» What the exercise asks: Rewrite the rows below with every "GUI agent" swapped for "interface agent", leaving everything else as it is.

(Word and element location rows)
--- --- ---

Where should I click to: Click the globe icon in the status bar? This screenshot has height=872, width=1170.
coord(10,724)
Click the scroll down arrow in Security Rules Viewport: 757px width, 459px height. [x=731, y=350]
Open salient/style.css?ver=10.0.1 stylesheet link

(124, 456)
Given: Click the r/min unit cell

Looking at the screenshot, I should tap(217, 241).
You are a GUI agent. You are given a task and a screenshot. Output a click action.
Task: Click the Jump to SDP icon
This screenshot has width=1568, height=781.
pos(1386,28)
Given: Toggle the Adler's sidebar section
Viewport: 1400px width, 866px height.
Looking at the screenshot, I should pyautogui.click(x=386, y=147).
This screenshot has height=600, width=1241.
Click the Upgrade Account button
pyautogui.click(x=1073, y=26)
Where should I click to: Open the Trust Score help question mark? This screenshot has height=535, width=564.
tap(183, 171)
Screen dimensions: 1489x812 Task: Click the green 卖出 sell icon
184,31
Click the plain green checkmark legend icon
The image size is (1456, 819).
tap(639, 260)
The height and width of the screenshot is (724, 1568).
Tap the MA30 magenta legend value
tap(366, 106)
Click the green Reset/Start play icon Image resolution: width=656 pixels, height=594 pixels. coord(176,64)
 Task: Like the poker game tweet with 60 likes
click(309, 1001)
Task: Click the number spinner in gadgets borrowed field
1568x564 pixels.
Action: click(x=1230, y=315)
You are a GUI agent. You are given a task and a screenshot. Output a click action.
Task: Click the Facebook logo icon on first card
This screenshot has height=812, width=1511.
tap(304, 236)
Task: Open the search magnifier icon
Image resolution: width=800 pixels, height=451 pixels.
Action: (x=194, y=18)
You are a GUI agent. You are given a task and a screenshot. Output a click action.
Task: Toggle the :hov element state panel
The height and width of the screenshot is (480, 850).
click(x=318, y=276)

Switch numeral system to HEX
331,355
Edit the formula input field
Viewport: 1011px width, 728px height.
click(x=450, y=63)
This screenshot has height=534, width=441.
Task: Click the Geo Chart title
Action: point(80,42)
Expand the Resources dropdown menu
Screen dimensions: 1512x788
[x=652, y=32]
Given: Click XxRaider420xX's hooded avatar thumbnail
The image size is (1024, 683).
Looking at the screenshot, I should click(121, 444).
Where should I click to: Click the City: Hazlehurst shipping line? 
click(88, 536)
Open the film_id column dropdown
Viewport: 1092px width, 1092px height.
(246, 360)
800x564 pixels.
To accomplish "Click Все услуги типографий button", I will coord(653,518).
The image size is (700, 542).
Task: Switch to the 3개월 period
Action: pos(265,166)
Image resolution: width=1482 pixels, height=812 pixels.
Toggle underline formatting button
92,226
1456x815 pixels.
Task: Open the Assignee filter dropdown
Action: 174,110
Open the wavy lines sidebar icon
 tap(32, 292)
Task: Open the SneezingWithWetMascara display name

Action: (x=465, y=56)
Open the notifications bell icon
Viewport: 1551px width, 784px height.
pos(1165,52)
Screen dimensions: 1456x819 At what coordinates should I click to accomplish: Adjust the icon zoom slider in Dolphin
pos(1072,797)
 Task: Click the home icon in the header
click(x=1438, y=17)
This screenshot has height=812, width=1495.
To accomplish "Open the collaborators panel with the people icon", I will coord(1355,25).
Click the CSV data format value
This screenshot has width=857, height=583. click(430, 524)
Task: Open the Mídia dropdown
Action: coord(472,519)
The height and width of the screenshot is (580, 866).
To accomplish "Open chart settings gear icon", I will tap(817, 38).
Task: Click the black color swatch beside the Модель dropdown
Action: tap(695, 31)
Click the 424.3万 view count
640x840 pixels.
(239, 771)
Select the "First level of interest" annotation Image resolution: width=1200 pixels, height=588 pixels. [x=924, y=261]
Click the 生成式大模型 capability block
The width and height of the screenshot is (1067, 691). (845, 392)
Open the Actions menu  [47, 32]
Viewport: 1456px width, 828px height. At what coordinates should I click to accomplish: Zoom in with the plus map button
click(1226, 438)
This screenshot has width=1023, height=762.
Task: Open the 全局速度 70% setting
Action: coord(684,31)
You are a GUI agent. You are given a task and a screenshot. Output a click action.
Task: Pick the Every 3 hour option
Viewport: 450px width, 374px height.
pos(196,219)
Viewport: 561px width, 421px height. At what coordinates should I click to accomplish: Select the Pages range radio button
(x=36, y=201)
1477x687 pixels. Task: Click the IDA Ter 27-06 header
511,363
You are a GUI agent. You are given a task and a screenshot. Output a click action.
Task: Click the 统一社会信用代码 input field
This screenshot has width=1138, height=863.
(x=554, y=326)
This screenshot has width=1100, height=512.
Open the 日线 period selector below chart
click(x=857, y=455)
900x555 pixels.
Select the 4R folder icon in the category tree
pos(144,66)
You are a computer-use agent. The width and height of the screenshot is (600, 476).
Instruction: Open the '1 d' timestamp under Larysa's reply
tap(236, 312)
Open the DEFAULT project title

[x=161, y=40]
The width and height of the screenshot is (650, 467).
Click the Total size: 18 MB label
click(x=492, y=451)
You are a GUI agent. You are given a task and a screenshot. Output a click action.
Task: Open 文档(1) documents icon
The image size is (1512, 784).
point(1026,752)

--- --- ---

» Problem solution:
Where should I click to: Click the globe icon in the status bar? This screenshot has height=872, width=1170.
coord(10,724)
Click the scroll down arrow in Security Rules Viewport: 757px width, 459px height. [x=731, y=350]
Open salient/style.css?ver=10.0.1 stylesheet link

(124, 456)
Given: Click the r/min unit cell

Looking at the screenshot, I should tap(217, 241).
You are a interface agent. You are given a task and a screenshot. Output a click action.
Task: Click the Jump to SDP icon
This screenshot has width=1568, height=781.
pos(1386,28)
Given: Toggle the Adler's sidebar section
Viewport: 1400px width, 866px height.
Looking at the screenshot, I should pyautogui.click(x=386, y=147).
This screenshot has height=600, width=1241.
Click the Upgrade Account button
pyautogui.click(x=1073, y=26)
Where should I click to: Open the Trust Score help question mark? This screenshot has height=535, width=564.
tap(183, 171)
Screen dimensions: 1489x812 Task: Click the green 卖出 sell icon
184,31
Click the plain green checkmark legend icon
The image size is (1456, 819).
tap(639, 260)
The height and width of the screenshot is (724, 1568).
Tap the MA30 magenta legend value
tap(366, 106)
Click the green Reset/Start play icon Image resolution: width=656 pixels, height=594 pixels. coord(176,64)
 Task: Like the poker game tweet with 60 likes
click(309, 1001)
Task: Click the number spinner in gadgets borrowed field
1568x564 pixels.
Action: click(x=1230, y=315)
You are a interface agent. You are given a task and a screenshot. Output a click action.
Task: Click the Facebook logo icon on first card
This screenshot has height=812, width=1511.
tap(304, 236)
Task: Open the search magnifier icon
Image resolution: width=800 pixels, height=451 pixels.
Action: (x=194, y=18)
You are a interface agent. You are given a task and a screenshot. Output a click action.
Task: Toggle the :hov element state panel
The height and width of the screenshot is (480, 850).
click(x=318, y=276)

Switch numeral system to HEX
331,355
Edit the formula input field
Viewport: 1011px width, 728px height.
click(x=450, y=63)
This screenshot has height=534, width=441.
Task: Click the Geo Chart title
Action: point(80,42)
Expand the Resources dropdown menu
Screen dimensions: 1512x788
[x=652, y=32]
Given: Click XxRaider420xX's hooded avatar thumbnail
The image size is (1024, 683).
Looking at the screenshot, I should click(121, 444).
Where should I click to: Click the City: Hazlehurst shipping line? 
click(88, 536)
Open the film_id column dropdown
Viewport: 1092px width, 1092px height.
(246, 360)
800x564 pixels.
To accomplish "Click Все услуги типографий button", I will coord(653,518).
The image size is (700, 542).
Task: Switch to the 3개월 period
Action: pos(265,166)
Image resolution: width=1482 pixels, height=812 pixels.
Toggle underline formatting button
92,226
1456x815 pixels.
Task: Open the Assignee filter dropdown
Action: 174,110
Open the wavy lines sidebar icon
 tap(32, 292)
Task: Open the SneezingWithWetMascara display name

Action: (x=465, y=56)
Open the notifications bell icon
Viewport: 1551px width, 784px height.
pos(1165,52)
Screen dimensions: 1456x819 At what coordinates should I click to accomplish: Adjust the icon zoom slider in Dolphin
pos(1072,797)
 Task: Click the home icon in the header
click(x=1438, y=17)
This screenshot has height=812, width=1495.
To accomplish "Open the collaborators panel with the people icon", I will coord(1355,25).
Click the CSV data format value
This screenshot has width=857, height=583. click(430, 524)
Task: Open the Mídia dropdown
Action: coord(472,519)
The height and width of the screenshot is (580, 866).
To accomplish "Open chart settings gear icon", I will tap(817, 38).
Task: Click the black color swatch beside the Модель dropdown
Action: tap(695, 31)
Click the 424.3万 view count
640x840 pixels.
(239, 771)
Select the "First level of interest" annotation Image resolution: width=1200 pixels, height=588 pixels. [x=924, y=261]
Click the 生成式大模型 capability block
The width and height of the screenshot is (1067, 691). (845, 392)
Open the Actions menu  [47, 32]
Viewport: 1456px width, 828px height. At what coordinates should I click to accomplish: Zoom in with the plus map button
click(1226, 438)
This screenshot has width=1023, height=762.
Task: Open the 全局速度 70% setting
Action: coord(684,31)
You are a interface agent. You are given a task and a screenshot. Output a click action.
Task: Pick the Every 3 hour option
Viewport: 450px width, 374px height.
pos(196,219)
Viewport: 561px width, 421px height. At what coordinates should I click to accomplish: Select the Pages range radio button
(x=36, y=201)
1477x687 pixels. Task: Click the IDA Ter 27-06 header
511,363
You are a interface agent. You are given a task and a screenshot. Output a click action.
Task: Click the 统一社会信用代码 input field
This screenshot has width=1138, height=863.
(x=554, y=326)
This screenshot has width=1100, height=512.
Open the 日线 period selector below chart
click(x=857, y=455)
900x555 pixels.
Select the 4R folder icon in the category tree
pos(144,66)
You are a computer-use agent. The width and height of the screenshot is (600, 476).
Instruction: Open the '1 d' timestamp under Larysa's reply
tap(236, 312)
Open the DEFAULT project title

[x=161, y=40]
The width and height of the screenshot is (650, 467).
Click the Total size: 18 MB label
click(x=492, y=451)
You are a interface agent. You are given a task and a screenshot. Output a click action.
Task: Open 文档(1) documents icon
The image size is (1512, 784).
point(1026,752)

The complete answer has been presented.